*Supplied entries*
■ ■ ■ ■

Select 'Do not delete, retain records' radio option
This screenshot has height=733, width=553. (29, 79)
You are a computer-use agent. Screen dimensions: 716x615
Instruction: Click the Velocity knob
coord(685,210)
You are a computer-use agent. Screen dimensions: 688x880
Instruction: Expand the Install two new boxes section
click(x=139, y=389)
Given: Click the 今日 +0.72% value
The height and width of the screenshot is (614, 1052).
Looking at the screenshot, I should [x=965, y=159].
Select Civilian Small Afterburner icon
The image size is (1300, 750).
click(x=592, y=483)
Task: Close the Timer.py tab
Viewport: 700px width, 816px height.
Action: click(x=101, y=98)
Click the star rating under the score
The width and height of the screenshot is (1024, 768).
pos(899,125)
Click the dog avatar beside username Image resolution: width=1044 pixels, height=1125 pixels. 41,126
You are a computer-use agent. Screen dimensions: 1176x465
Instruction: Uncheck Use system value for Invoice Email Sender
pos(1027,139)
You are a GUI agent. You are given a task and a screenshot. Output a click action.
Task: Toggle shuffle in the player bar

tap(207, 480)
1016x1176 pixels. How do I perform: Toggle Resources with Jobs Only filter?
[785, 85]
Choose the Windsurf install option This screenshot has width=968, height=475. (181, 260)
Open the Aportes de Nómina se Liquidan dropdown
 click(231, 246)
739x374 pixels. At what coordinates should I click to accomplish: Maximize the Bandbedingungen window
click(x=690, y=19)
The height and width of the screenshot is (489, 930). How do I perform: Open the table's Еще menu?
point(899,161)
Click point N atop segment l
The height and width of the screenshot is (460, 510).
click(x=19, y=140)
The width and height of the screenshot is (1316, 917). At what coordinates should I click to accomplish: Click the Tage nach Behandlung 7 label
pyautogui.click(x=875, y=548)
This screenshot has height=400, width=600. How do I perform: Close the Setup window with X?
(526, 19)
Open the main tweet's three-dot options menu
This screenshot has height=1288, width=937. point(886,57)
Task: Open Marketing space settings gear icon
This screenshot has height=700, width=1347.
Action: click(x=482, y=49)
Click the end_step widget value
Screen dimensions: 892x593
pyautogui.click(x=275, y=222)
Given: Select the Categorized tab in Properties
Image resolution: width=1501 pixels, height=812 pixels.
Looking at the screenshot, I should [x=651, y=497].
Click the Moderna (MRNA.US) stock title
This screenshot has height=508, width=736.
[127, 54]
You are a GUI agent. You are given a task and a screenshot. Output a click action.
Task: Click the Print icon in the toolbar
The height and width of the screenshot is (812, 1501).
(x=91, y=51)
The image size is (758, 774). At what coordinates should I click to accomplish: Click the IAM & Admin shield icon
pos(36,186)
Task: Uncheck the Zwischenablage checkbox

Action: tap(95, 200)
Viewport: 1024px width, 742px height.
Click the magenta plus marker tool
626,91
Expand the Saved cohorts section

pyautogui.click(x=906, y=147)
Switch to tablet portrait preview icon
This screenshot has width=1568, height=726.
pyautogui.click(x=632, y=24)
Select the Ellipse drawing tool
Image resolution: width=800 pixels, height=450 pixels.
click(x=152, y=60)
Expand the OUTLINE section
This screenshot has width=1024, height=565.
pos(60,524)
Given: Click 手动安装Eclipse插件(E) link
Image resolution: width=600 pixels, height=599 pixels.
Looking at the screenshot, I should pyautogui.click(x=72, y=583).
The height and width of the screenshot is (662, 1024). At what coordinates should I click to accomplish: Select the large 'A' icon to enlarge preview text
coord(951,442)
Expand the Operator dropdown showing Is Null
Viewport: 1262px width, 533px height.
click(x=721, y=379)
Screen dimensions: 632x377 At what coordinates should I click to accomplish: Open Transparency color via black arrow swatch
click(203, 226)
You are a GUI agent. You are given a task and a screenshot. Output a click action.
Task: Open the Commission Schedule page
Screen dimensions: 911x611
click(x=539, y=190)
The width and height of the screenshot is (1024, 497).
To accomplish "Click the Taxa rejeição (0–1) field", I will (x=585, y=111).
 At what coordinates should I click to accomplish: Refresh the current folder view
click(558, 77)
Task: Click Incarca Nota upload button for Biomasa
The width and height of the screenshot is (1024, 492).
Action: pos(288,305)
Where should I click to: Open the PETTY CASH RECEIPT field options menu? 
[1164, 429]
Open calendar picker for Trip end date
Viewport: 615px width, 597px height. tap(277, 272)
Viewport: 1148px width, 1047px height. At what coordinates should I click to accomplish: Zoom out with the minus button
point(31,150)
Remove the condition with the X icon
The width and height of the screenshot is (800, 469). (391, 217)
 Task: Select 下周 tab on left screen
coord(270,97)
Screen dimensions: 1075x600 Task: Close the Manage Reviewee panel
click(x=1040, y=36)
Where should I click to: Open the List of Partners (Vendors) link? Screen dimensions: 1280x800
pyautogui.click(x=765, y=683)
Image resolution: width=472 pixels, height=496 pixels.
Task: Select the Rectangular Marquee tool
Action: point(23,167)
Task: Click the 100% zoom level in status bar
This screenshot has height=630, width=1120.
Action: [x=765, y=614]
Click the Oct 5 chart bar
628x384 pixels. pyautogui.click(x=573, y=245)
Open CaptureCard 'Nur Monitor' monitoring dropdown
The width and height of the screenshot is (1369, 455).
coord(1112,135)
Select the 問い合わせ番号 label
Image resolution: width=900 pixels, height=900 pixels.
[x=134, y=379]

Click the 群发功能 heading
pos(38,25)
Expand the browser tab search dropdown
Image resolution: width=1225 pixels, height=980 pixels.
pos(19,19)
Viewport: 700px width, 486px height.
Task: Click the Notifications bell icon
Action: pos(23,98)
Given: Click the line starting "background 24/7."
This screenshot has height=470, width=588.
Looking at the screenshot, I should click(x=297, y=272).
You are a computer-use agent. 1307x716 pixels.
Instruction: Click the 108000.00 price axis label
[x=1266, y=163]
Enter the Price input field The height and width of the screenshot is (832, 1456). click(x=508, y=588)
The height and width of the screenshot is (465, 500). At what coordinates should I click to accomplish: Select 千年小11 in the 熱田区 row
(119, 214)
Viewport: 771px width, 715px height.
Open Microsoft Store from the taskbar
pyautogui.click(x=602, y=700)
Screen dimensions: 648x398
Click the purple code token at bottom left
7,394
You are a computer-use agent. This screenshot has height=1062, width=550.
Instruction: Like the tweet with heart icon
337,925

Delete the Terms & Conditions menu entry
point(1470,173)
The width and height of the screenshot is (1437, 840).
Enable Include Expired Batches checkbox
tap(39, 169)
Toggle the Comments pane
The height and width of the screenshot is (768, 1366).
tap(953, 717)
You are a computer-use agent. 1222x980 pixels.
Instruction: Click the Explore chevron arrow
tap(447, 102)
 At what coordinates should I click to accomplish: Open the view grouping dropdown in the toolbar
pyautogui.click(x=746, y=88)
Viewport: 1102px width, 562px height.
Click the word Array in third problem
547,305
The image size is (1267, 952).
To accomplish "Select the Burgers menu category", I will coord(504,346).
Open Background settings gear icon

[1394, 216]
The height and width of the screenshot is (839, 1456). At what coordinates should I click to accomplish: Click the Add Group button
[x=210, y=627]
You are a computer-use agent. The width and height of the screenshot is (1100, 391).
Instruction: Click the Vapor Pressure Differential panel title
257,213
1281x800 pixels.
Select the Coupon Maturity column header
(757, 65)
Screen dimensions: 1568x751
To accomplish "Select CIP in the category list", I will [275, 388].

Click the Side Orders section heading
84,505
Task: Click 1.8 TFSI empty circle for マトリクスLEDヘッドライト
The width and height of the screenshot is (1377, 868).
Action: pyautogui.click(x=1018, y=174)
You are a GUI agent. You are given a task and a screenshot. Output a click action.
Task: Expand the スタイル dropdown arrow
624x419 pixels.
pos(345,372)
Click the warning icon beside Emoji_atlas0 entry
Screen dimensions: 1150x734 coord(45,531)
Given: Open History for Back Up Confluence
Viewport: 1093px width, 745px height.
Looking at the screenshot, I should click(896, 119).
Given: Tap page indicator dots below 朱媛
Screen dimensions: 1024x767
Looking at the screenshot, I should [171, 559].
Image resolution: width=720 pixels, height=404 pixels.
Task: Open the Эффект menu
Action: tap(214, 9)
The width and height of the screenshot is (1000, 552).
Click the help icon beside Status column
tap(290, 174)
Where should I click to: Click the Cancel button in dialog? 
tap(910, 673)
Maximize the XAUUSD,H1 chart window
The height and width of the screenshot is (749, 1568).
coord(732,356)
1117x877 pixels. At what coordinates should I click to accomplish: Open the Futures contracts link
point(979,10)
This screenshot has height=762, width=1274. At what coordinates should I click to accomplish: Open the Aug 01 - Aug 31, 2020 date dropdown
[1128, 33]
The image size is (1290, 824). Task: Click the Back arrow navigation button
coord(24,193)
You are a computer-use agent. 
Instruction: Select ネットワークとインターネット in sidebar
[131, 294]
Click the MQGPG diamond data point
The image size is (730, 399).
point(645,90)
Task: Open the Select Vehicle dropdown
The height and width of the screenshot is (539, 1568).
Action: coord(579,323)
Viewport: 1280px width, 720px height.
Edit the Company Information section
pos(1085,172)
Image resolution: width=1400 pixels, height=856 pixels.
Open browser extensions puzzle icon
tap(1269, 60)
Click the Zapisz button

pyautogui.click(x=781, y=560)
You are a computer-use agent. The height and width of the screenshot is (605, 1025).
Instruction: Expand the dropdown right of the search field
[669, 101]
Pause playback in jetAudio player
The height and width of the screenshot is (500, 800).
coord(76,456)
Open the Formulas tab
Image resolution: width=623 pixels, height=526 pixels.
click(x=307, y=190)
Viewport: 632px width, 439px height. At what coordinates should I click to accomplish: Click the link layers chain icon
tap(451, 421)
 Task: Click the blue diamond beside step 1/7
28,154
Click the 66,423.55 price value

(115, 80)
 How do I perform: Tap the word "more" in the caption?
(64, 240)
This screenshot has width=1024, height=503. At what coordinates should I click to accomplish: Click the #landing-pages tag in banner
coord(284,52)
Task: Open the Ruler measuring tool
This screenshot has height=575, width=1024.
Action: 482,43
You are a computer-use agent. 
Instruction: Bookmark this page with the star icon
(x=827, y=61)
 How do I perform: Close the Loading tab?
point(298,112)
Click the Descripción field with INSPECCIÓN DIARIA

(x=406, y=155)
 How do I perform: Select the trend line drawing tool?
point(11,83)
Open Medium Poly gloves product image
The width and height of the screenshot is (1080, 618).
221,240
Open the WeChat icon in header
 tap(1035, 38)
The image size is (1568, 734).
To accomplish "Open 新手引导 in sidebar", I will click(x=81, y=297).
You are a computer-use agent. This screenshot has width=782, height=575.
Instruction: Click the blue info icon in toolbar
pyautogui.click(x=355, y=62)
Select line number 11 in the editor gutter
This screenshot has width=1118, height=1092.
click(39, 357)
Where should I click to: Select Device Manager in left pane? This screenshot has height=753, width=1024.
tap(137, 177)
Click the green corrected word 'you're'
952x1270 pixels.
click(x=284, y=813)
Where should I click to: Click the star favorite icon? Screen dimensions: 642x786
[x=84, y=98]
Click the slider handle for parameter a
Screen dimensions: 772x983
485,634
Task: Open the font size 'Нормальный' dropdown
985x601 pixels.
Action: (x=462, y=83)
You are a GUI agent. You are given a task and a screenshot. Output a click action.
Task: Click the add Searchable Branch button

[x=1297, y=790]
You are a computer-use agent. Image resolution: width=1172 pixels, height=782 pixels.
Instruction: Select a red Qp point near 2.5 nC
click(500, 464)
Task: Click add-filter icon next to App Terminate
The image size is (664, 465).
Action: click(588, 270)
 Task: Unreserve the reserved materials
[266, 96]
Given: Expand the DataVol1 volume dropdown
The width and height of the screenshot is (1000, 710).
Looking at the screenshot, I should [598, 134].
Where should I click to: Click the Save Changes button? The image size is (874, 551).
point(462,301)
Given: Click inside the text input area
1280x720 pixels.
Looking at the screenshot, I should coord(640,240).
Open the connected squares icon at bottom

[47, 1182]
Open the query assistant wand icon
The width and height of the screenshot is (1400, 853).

■ ■ ■ ■

*What you will do*
Reproduce the listing above exactly, but only from its first line through the line holding "You are a computer-use agent. Screen dimensions: 688x880"; both of those lines are included.

*Written solution*
Select 'Do not delete, retain records' radio option
This screenshot has height=733, width=553. (29, 79)
You are a computer-use agent. Screen dimensions: 716x615
Instruction: Click the Velocity knob
coord(685,210)
You are a computer-use agent. Screen dimensions: 688x880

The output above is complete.